July's Farewell

Yet once again, ye banks and bowery nooks,
And once again, ye dells and flowing brooks,
I come to list the plashing of your fountains
And lie within the foldings of your mountains.
Yet once again, ye mossy flowery plots,
And once again, ye leaf-enguarded grots,
And breathing fields and soft enclosing shades,
And once again, ye fair and loving maids,
I come to twist my fingers in your tresses,
And watch your eyes and laugh in your caresses,
And beg or steal or seize your pouting kisses
And live and die in your oblivious blisses;
Yet once again, ye banks and bowers, I hie to you,
And once again, ye loves and graces, fly to you.

I come, I come, upon the heart's wings fly to you,
Ye dreary lengths of brick and flag, goodbye to you,
Ambitious hopes and money's mean anxieties,
And worldly-wise decorum's false proprieties,
And politics and news and fates of nations too,
And philanthropic sick investigations too,
And company, and jests, and feeble witticisms
And talk of talk, and criticism of criticisms;
I come, I come, ye banks and bowers, to hide in you,
And once again, ye loves and joys, confide in you.

Yet once again, and why not once again?
The leaves they tumbled, but the boughs remain;
Cold winds they blew, and biting frosts they dried them,
But didn't wholly kill the old life inside them;
What Winter numbed, sweet Spring anon revisiteth,
And vernal airs to vernal stir soliciteth,
No scruples fond, no sly fastidious tarrying here,
Sweet air and earth forthwith are intermarrying here;
To intermixtures subtle, strange, mysterious
A voice, an impulse soft, sublime, imperious,
Calls all around us; shall we deaf remain?
Yet once again, and why not once again,
Yet once again, ye leafy bowers, I hide in you
And once again, ye tender loves, confide in you.

I come, I come, upon the soul's wings hie to you,
Ye weary lines of printer's ink, goodbye to you,
With all the tomes of all the hundred pages there,
The mighty books of all the World's great sages there,
Grammarians old, and modern fine Philologists,
And Poets gone, and going Ideologists,
From old solemnities, new trivialities,
Philosophies, economies, moralities,
I come, I come, ye banks and bowers, I hie to you,
And once again, ye loves and graces, fly to you.
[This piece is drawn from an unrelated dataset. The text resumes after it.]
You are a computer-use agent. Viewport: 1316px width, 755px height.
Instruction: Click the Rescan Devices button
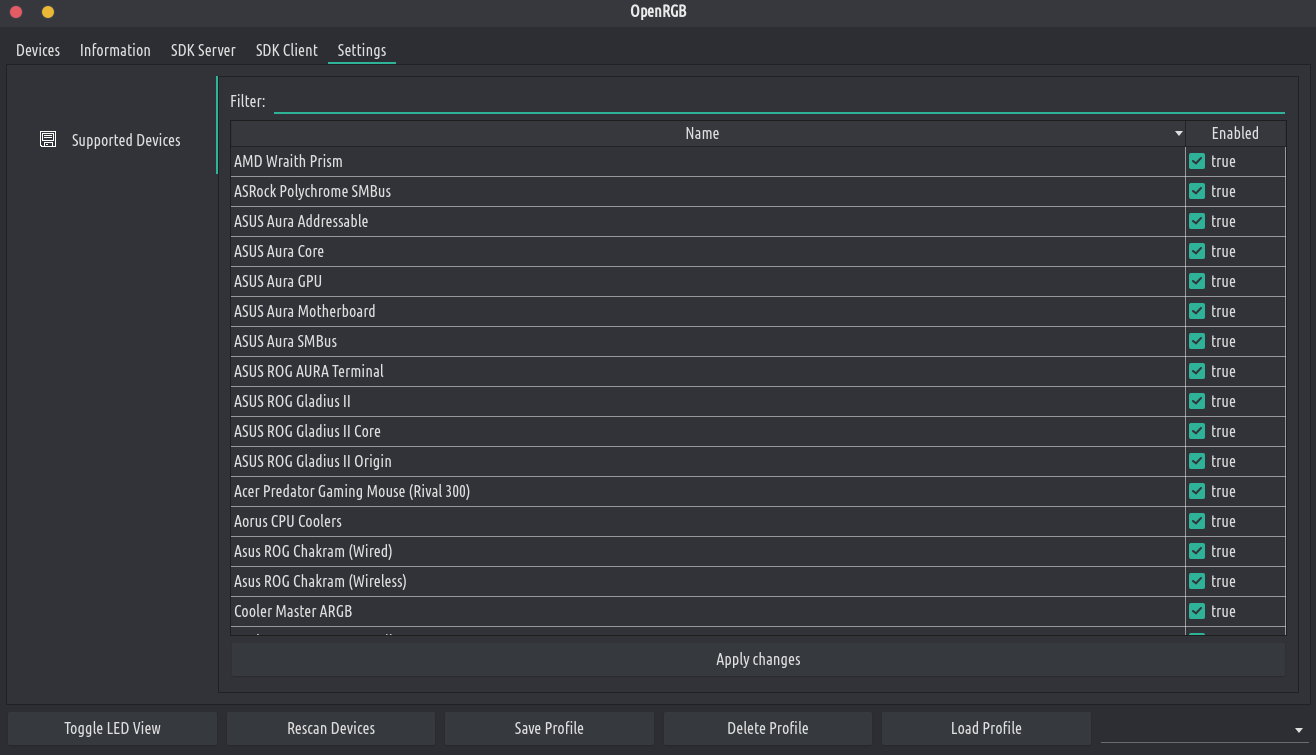click(331, 728)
Yet once again — how often once again?
The days die fast, old age comes on amain:
Age, loss, decay. Ah come, if come they will,
The leaf shall fall, the tree subsisteth still.
Age, weakness, death. Ah come, if come they must,
Age, weakness, death; and over our cold dust
The joyous spring shall lead, as erst, her flowers
To deck as erst our fresh reviving bowers,
And with the Spring and flowers the youth and maid
Shall laugh and kiss and play as we have played,
Shall part and meet and kiss old kisses o'er
And sing old verses we had sung before,
" Yet once again, ye banks and bowers, we hie to you,
And once again, ye loves and graces, fly to you."